SOURCE DOCUMENT below:

News » Talking plastic pollution in our oceans at National Marine Week 2019

Talking plastic pollution in our oceans at

National Marine Week 2019


 Yonela Sithole showing learners a SAIAB information pamphlet on ‘What is a Coelacanth?’ and explaining
SAIAB’s work in terms of preserving our natural heritage and particularly
the importance of SAIAB’s National Collection Facility.

With the aim of raising awareness around the importance of the ocean, National Marine Week was celebrated by a collaboration of various organisations at the Nelson Mandela University’s Ocean Sciences Campus from 8 to 11 October 2019. Thirteen organisations took part in Marine Week with 11 stands exhibiting displays that linked to raising awareness of; “The Harsh Realities of Plastics in our Oceans”, which was the theme for the year.

End of SOURCE DOCUMENT.
DATA LISTING below:

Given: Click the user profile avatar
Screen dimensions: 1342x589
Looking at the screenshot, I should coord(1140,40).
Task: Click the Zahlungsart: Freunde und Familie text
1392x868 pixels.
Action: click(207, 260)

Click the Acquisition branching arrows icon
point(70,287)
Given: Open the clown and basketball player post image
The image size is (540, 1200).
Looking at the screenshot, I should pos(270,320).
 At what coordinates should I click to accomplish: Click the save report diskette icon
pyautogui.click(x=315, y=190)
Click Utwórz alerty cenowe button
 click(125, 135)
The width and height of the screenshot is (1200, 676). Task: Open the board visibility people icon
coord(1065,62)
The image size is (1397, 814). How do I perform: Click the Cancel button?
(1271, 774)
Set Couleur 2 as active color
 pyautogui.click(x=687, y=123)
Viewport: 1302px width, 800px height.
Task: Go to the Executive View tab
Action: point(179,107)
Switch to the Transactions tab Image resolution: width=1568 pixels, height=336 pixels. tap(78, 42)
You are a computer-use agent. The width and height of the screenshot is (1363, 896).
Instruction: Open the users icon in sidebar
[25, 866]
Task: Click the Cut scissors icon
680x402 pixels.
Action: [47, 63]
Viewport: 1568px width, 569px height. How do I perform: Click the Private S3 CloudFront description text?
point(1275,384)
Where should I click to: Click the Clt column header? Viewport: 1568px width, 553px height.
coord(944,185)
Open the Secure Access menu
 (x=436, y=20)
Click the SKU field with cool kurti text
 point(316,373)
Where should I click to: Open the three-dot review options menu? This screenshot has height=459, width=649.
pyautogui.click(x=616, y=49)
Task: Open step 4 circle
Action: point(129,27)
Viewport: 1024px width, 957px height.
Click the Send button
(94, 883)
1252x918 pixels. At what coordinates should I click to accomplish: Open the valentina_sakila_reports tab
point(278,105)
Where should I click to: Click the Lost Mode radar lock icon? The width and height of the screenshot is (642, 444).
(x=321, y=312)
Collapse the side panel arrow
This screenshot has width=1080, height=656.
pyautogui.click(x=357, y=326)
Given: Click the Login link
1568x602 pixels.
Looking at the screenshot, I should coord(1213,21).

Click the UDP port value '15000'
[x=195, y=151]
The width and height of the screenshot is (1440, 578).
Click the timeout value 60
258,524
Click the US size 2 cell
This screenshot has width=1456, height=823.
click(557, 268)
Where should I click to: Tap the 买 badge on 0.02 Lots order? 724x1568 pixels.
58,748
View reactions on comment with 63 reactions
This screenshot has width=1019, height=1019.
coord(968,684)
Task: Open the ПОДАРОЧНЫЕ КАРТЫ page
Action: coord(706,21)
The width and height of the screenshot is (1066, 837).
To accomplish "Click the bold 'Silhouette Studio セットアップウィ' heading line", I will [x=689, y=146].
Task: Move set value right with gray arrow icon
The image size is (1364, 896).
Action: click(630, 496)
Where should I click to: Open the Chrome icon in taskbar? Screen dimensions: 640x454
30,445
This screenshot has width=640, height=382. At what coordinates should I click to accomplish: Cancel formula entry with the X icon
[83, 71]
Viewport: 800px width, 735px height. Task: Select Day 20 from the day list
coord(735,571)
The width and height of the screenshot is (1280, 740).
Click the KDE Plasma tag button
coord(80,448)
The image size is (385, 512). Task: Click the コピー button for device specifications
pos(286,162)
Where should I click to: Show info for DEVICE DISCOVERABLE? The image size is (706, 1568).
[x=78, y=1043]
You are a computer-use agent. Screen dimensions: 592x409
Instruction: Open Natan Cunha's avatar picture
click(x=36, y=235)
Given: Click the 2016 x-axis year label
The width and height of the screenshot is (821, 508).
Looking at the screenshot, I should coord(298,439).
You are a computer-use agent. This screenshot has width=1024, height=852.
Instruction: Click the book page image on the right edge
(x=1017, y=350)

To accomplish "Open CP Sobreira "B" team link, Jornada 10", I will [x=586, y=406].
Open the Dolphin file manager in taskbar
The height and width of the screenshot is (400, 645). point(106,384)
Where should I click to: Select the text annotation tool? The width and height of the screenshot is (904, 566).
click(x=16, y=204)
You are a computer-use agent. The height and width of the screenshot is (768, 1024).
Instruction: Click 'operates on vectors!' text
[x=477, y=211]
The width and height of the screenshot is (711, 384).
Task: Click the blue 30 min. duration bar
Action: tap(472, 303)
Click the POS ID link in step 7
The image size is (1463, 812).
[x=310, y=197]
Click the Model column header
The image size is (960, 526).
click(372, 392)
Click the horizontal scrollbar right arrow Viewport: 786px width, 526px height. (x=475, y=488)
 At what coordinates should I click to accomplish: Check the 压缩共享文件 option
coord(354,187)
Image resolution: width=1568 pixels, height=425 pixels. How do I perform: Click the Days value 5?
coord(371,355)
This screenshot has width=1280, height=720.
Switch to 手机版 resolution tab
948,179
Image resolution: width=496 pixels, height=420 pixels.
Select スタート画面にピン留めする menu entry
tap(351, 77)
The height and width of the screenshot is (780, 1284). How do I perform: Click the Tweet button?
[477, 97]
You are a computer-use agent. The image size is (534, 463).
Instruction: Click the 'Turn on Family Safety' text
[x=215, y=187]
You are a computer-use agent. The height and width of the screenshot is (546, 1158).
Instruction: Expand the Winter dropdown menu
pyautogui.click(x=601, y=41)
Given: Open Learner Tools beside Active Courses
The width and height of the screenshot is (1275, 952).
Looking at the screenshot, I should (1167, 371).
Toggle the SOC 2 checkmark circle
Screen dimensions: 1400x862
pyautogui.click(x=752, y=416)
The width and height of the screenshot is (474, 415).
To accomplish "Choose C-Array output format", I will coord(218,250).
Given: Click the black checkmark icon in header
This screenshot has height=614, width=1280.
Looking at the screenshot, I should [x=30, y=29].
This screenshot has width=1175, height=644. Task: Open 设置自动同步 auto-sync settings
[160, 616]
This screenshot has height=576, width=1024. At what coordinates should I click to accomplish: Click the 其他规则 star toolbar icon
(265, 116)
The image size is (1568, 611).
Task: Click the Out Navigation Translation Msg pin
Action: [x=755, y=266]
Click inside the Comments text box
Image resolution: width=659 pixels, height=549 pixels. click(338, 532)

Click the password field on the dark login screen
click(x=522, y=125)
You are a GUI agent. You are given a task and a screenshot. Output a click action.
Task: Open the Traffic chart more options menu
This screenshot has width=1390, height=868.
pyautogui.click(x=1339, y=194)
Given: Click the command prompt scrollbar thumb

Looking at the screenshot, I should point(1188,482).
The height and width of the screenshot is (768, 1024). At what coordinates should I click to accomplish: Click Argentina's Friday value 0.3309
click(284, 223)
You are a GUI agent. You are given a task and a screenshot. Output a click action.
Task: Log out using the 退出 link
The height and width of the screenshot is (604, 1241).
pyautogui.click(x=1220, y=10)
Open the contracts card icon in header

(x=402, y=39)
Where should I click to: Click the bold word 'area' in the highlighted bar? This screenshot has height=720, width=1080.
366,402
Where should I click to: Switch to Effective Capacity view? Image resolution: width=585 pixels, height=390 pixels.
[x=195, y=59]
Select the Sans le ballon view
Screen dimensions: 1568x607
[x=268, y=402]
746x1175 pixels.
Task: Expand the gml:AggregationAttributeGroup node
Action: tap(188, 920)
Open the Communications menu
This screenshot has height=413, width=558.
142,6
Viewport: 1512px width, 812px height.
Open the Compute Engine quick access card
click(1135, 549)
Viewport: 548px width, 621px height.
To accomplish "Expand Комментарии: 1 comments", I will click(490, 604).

End of DATA LISTING.

_EXERCISE INSTRUCTIONS_:
Reproduce the passage of the National Marine Week article from "Yonela Sithole showing" up to and including "for the year.", word for word.

_WORKED SOLUTION_:
Yonela Sithole showing learners a SAIAB information pamphlet on ‘What is a Coelacanth?’ and explaining
SAIAB’s work in terms of preserving our natural heritage and particularly
the importance of SAIAB’s National Collection Facility.

With the aim of raising awareness around the importance of the ocean, National Marine Week was celebrated by a collaboration of various organisations at the Nelson Mandela University’s Ocean Sciences Campus from 8 to 11 October 2019. Thirteen organisations took part in Marine Week with 11 stands exhibiting displays that linked to raising awareness of; “The Harsh Realities of Plastics in our Oceans”, which was the theme for the year.